-------- Selected extract --------

The president calls for consequences to ‘radical economic robbery’.

President Cyril Ramaphosa has slammed the conduct of the so-called construction mafia and called for consequences in situations where individuals “disrupt work projects demanding a 30% stake”.

Moneyweb earlier reported that the so-called construction mafia has been disrupting construction projects countrywide, demanding that 30% of the project value be awarded to local companies. In some instances, the groups, calling themselves business forums, seek control of the full 30%, with the aim of distributing jobs and contracts among local workers and business people themselves.

The South African National Roads Agency (Sanral) told Moneyweb that its road-building projects countrywide have come to a virtual standstill due to the violent conduct of these groups. JSE-listed Wilson Bayly Holmes-Ovcon (WBHO) chief executive Louwtjie Nel last week told Moneyweb that hardly any projects get started without being disrupted by these groups, which he says are not bona fide business forums.

Moneyweb also reported that virtually every major construction project in KwaZulu-Natal has been similarly affected due to threats of violence. Law firm Cox Yeats Attorneys has won about 30 court interdicts against such groups in the province.

While these incidents started in KwaZulu-Natal, with the Delangokubona Business Forum playing a prominent role, they are now prevalent in several other provinces.

--------

#### Given problem A:
Answer these from the construction mafia article:
(i) What share of a project's value do the groups demand?
(ii) Which agency said its road-building projects have come to a virtual standstill?
(iii) Which business forum played a prominent role in KwaZulu-Natal?
The article and the entries below it come from unrelated sources.

-------- Dataset entries --------

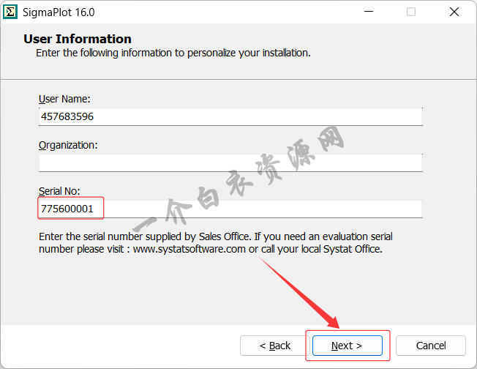This screenshot has width=477, height=369.
Task: Click the "Organization:" label
Action: [68, 145]
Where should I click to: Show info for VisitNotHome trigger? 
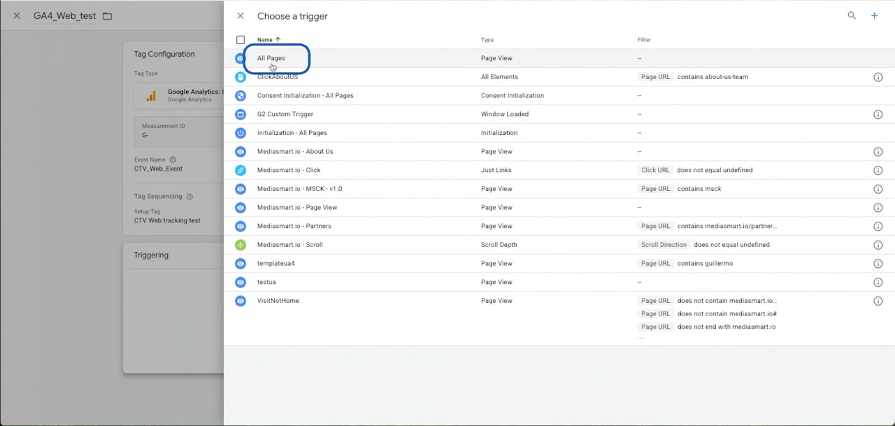[878, 301]
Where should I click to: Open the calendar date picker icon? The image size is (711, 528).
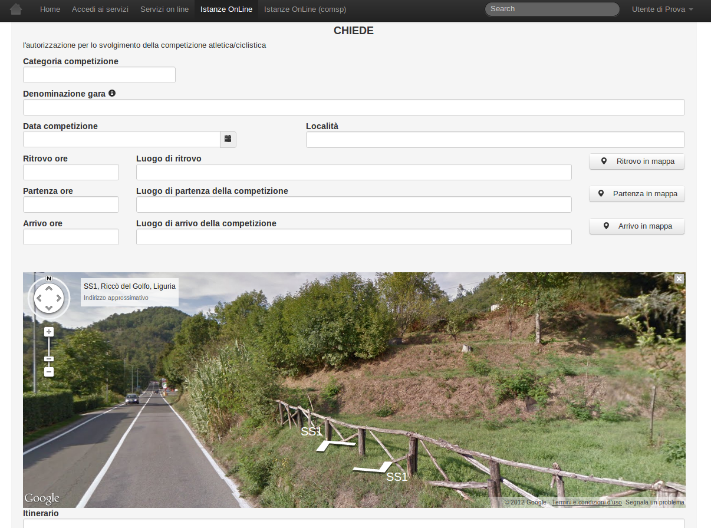228,140
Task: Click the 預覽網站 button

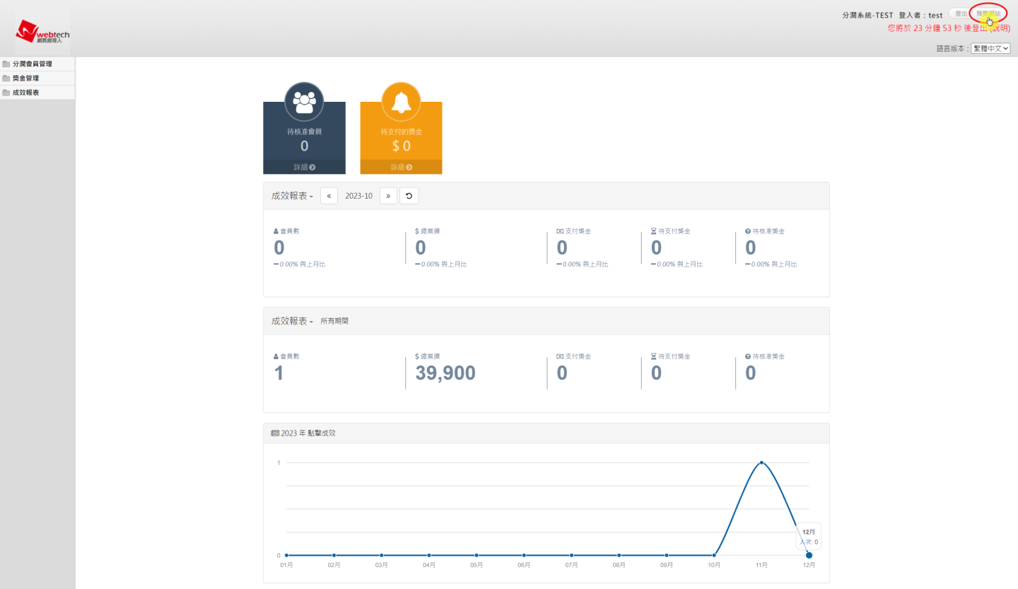Action: click(988, 14)
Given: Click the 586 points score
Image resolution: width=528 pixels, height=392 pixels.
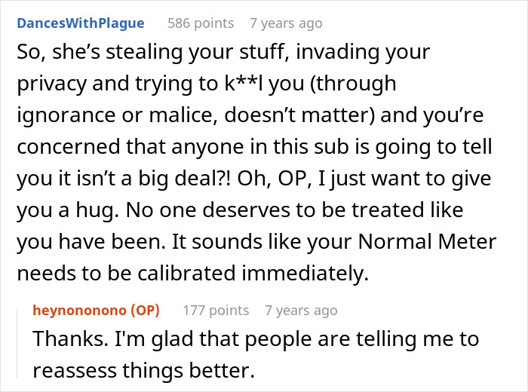Looking at the screenshot, I should click(x=201, y=23).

--------

#### Given problem B:
Convert the entries from the line containing "Given: Click the 586 points score" through the last line of the entries, both included, into a Markdown table with the columns n and Line. Number each row in n, skip blank lines, and leave out the pictures.

#### Worked solution A:
(i) 30%
(ii) The South African National Roads Agency (Sanral)
(iii) The Delangokubona Business Forum

#### Worked solution B:
| n | Line |
|---|---|
| 1 | Given: Click the 586 points score |
| 2 | Image resolution: width=528 pixels, height=392 pixels. |
| 3 | Looking at the screenshot, I should click(x=201, y=23). |